**WORK INSTRUCTIONS**
Exactly the lines from the start of the data below through the line that contains "You are a computer-use" are to be copied, with pictures left out.

------------

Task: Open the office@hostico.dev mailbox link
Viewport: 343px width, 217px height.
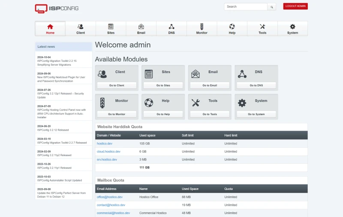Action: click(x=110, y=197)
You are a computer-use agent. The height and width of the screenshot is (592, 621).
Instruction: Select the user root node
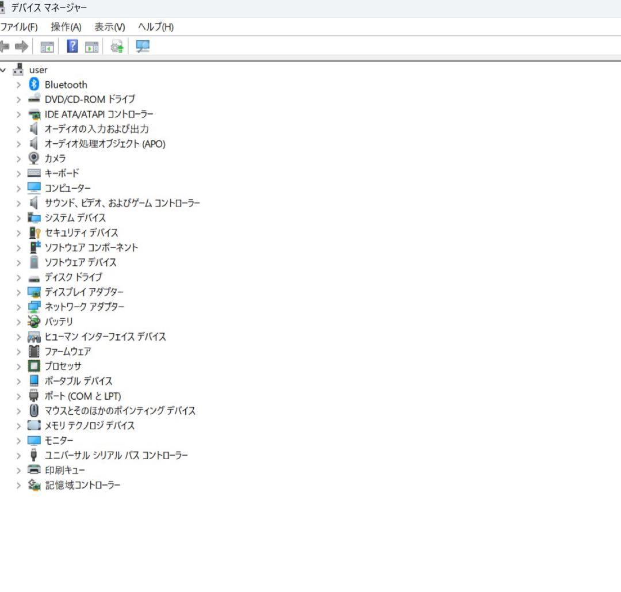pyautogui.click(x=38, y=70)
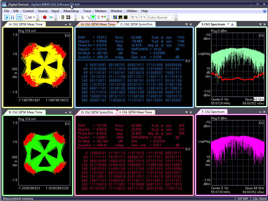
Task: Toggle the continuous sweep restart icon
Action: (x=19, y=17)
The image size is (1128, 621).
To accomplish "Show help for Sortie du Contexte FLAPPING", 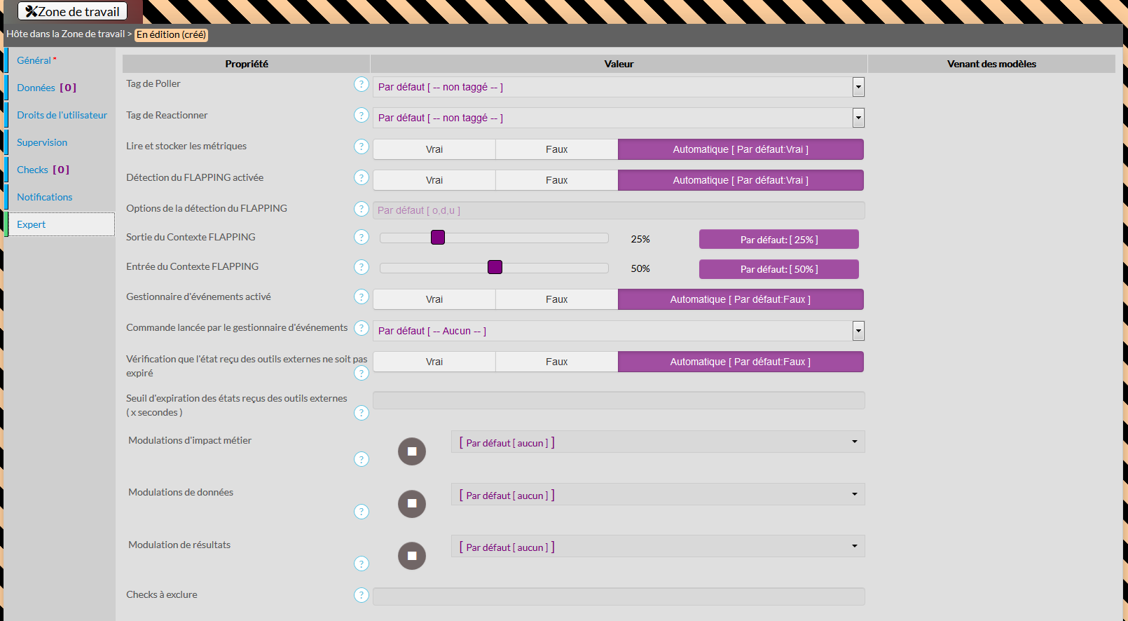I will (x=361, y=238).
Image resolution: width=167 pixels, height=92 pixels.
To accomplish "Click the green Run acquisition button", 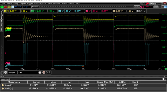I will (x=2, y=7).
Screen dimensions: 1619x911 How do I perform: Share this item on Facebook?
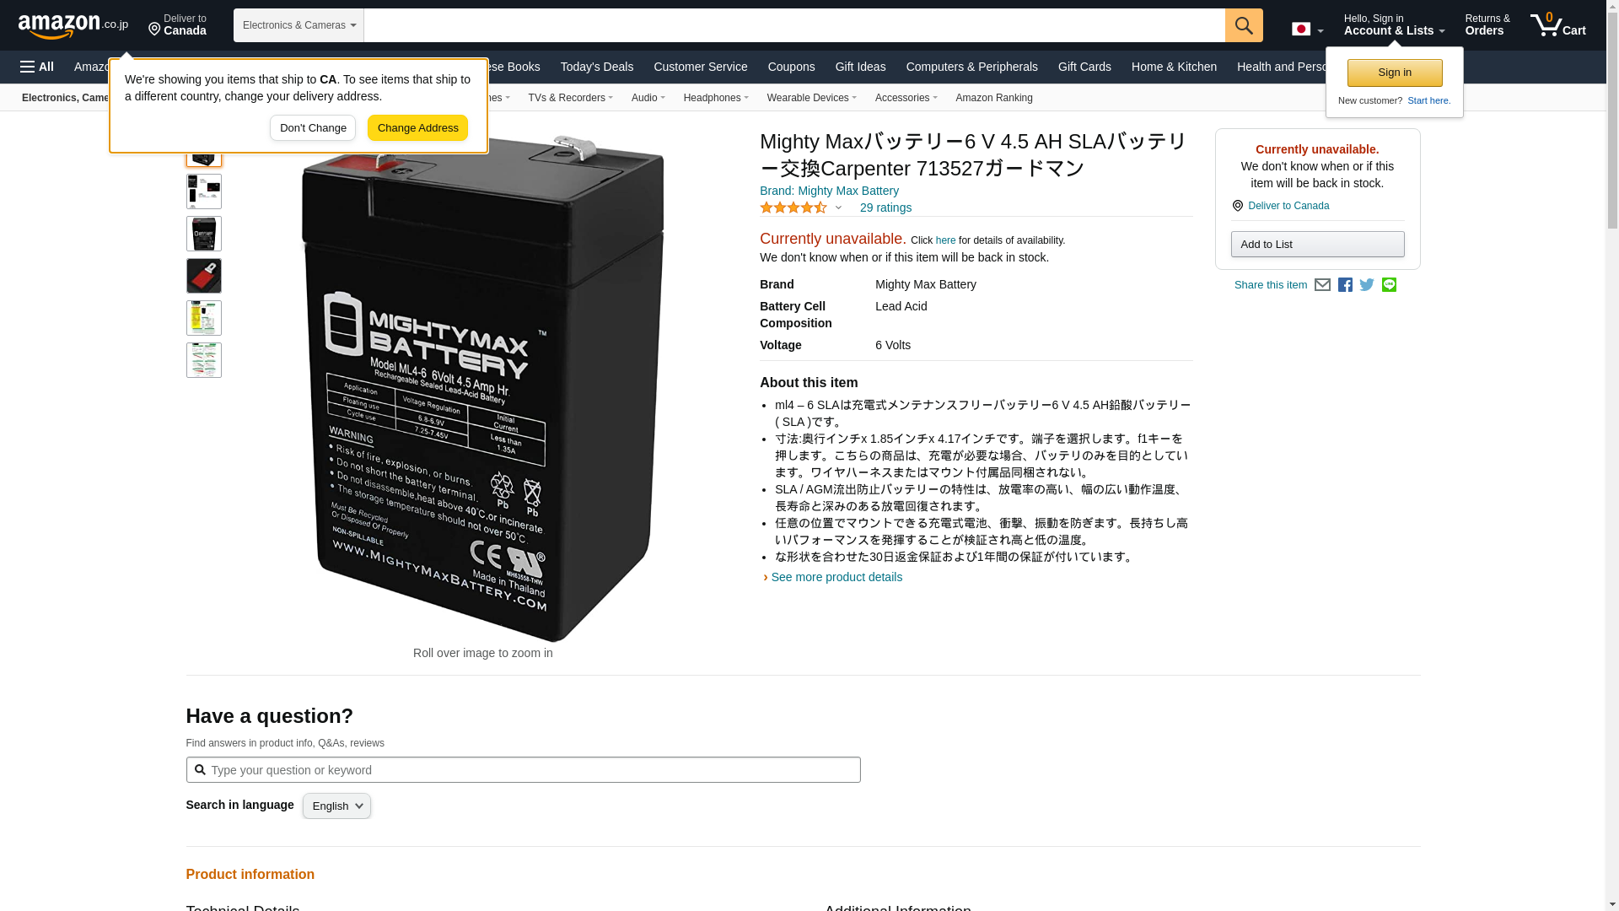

------------

**ANSWER BOX**
Task: Open the office@hostico.dev mailbox link
Viewport: 343px width, 217px height.
Action: click(x=110, y=197)
You are a computer-use agent. The height and width of the screenshot is (592, 621).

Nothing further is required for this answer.